While the output of the normalisation (X_train_norm) looks like this

[[0.80892741 0.12112166] [0.66479363 0. ] [0.66584126 0. ] ... [0.89276046 0.24224332] [0.80800385 0.12112166] [0.82846727 0.24224332]]

kaboroevich commented 3 years ago

And what does type(X_train) return? And is there a reason you are providing fit_transform with X_train rather than X_train_norm?

s1573838 commented 3 years ago

it returns <class 'numpy.ndarray'>

kaboroevich commented 3 years ago

Can you provide .fit_transform with X_train_norm and see if that corrects the issue? I'm wondering if it's the difference in scaling of the two features that is causing the issue.

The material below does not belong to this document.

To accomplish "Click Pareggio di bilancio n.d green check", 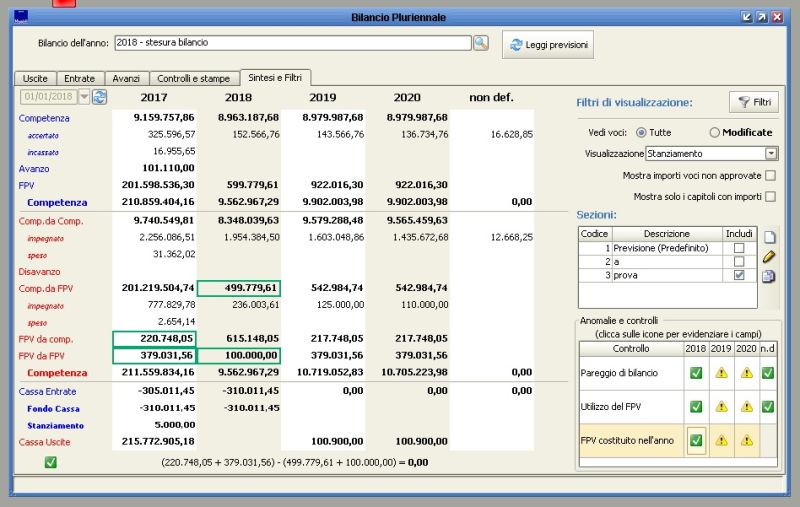I will 766,374.
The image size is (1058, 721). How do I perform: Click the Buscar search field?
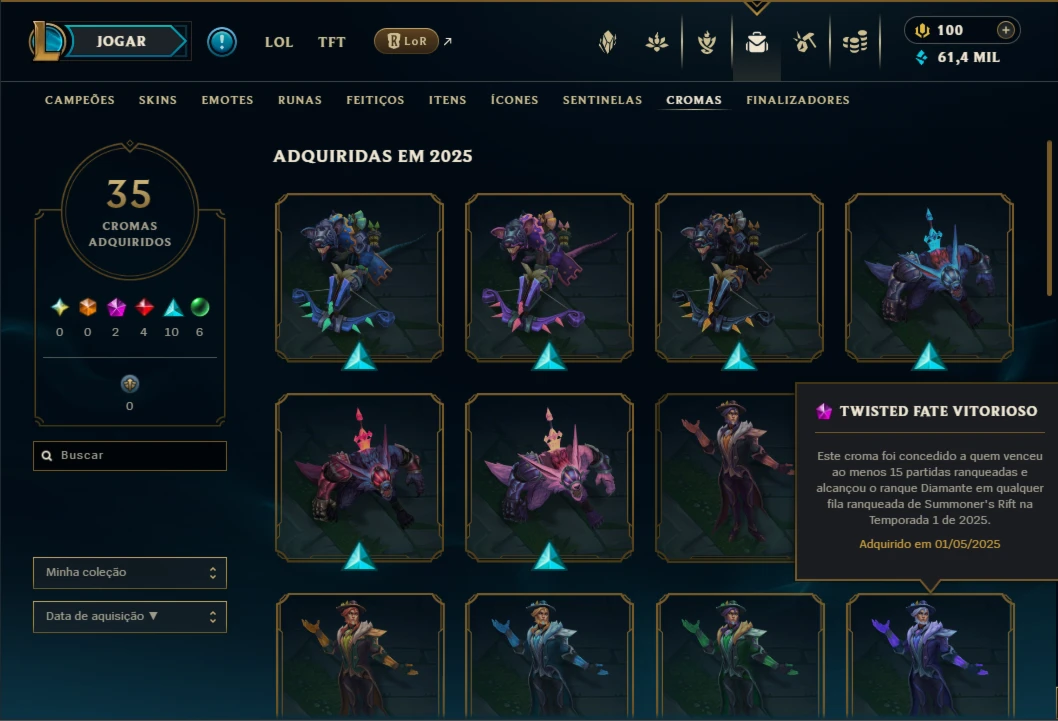click(x=130, y=456)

s1573838 commented 3 years ago

I get the same error when doing so

kaboroevich commented 3 years ago

There must be something strange coming from the 'feature_extractor' method that returns x_new. What are you setting the 'feature_extractor' parameter when you initialize the ImageTransformer? If it's the default 'tsne', can you run the following code:

from sklearn.manifold import TSNE
tsne = TSNE(n_components=2, metric='cosine')
x_new = tsne.fit_transform(X_train_norm.T)

And let me know x_new looks like? This should be the value causing the issue. Could you then try:

from scipy.spatial import ConvexHull
chvertices = ConvexHull(x_new).vertices

And let me know if you get the same error? I believe you should.

kaboroevich commented 3 years ago

I realized the issue. The problem is you are using only two features, which results in only two data points after the transformation. You cannot construct a hull only from two data points.